“Certo che mi sento tradita dal M5S. Per due anni con loro abbiamo condiviso un percorso, un testo, riga per riga di quello che c’era scritto lì dentro; siamo arrivati alla quarta versione del mio testo, limato, fatto in modo che andasse bene a tutti. Il 16 (febbraio ndr) si è entrati in Aula e 15 minuti prima mi è venuto a mancare un pezzo fondamentale”. Le parole di frustrazione pronunciate da Monica Cirinnà, ospite di Agorà (Rai3), riassumono perché l’approvazione in Senato del disegno di legge che porta il suo nome rappresenta una vittoria di Pirro.
Ricapitolando: il 23 gennaio la manifestazione #Svegliatitalia, con un milione di persone in quasi 100 piazze italiane (stime dell’Arcigay), sembra dare l’immagine di un Paese che è pronto per questa legge.
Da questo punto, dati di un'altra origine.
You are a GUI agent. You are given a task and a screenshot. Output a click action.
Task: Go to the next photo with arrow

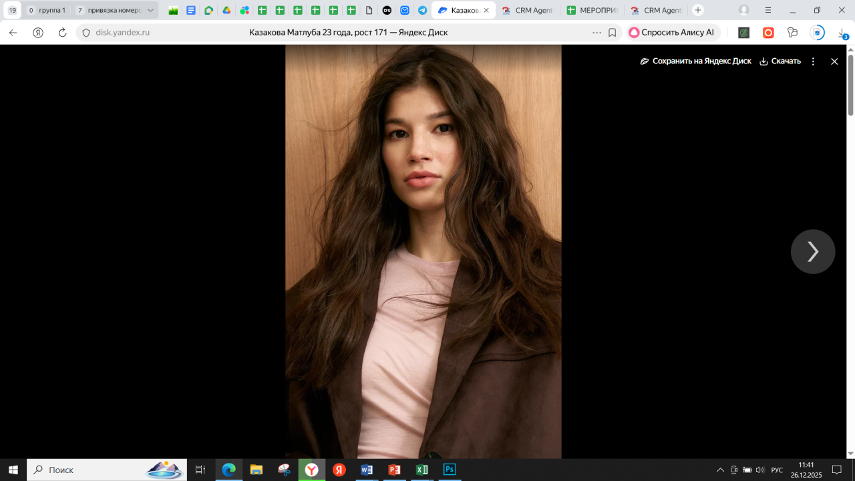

Il 28 gennaio, a soli due giorni dal Family Day, il testo sulle unioni civili varca per la prima volta le soglie di Palazzo Madama. La discussione è rinviata al 2 febbraio, dopo che l’assemblea respinge le questioni pregiudiziali di costituzionalità. Il 30 gennaio si tiene presso il Circo Massimo di Roma la contro-manifestazione in favore della famiglia tradizionale, organizzata dal comitato “Difendiamo i nostri figli”, che vede una partecipazione decisamente notevole; qui e qui alcuni momenti memorabili.
A partire dall’11 febbraio comincia la via crucis del ddl e il clima in Senato comincia a farsi molto teso: il punto di maggiore criticità è costituito dall’articolo 5, quello riguardante l’impronunciabile “stepchild adoption”, ovvero la possibilità di adottare il figlio del proprio partner. A contrastarlo, non solo le forze cattoliche dell’opposizione e dei centristi ma anche alcune frange dello stesso PD. Di colpo, di fronte all’incertezza dei democratici, il M5S decide di adottare per la prima volta la libertà di coscienza. La maggioranza comincia a vacillare e quello che sembrava possibile diventa un miraggio. Ricordiamo che la Lega aveva presentato circa 5mila emendamenti alla legge (ridotti poi a 500), motivo per il quale si decide di fare ricorso al “canguro”, una sorta di scorciatoia per evitare la discussione di ciascun emendamento. Le coup de théâtre arriva quando il 16 febbraio, a soli venti minuti dalla votazione in Senato, i senatori pentastellati dichiarano che non voteranno il canguro perché anticostituzionale e antidemocratico. Da qui, il resto è storia. Renzi accusa i grillini di strumentalizzazioni politiche e annuncia di essere disposto a porre la fiducia sul governo. Il PD, in tutta la sua debolezza, si lancia nelle braccia fatali di Alfano e Verdini e riesce a far approvare il testo in senato con 173 sì, 71 no e nessuna astensione. Il prezzo da pagare è alto: eliminazione della stepchild adoption e di qualsiasi riferimento che possa far somigliare l’unione civile all’istituto del matrimonio (non c’è obbligo di fedeltà e lo scioglimento dell’unione è possibile entro tre mesi).
“E’ stato un bel regalo all’Italia avere impedito che due persone dello stesso sesso, cui lo impedisce la natura, avessero la possibilità di avere un figlio. Abbiamo impedito una rivoluzione contro-natura e antropologica” commenta orgoglioso Angelino. E ora chi glielo dice che non esiste niente che sia contro-natura e che tutto ciò che esiste è parte della natura stessa? Ha vinto lui, che ha ottenuto esattamente tutto ciò che chiedeva; ha vinto Renzi, che ha finalmente portato a casa (davanti all’Europa) la riforma sulle unioni civili che prometteva dal 2013; ha vinto Grillo, che ha mantenuto la sua coerenza; ha vinto Monica Cirinnà, che adesso promette di completare l’opera con un nuovo ddl sulle adozioni già pronto sul piatto; hanno vinto le tante coppie omosessuali o eterosessuali, che vedranno riconosciuti per la prima volta in Italia tutti i diritti finora negati (pensione di reversibilità, diritto all’eredità, obbligo di assistenza morale e materiale, per citarne alcuni); hanno perso le famiglie (che esistono già in natura) con due mamme o due papà, che non avranno alcun riconoscimento giuridico; ha perso la politica, che non ha avuto rappresentanti né nella debolezza colpevole del Partito Democratico né nell’assenza totale di pragmatismo del Movimento 5 Stelle.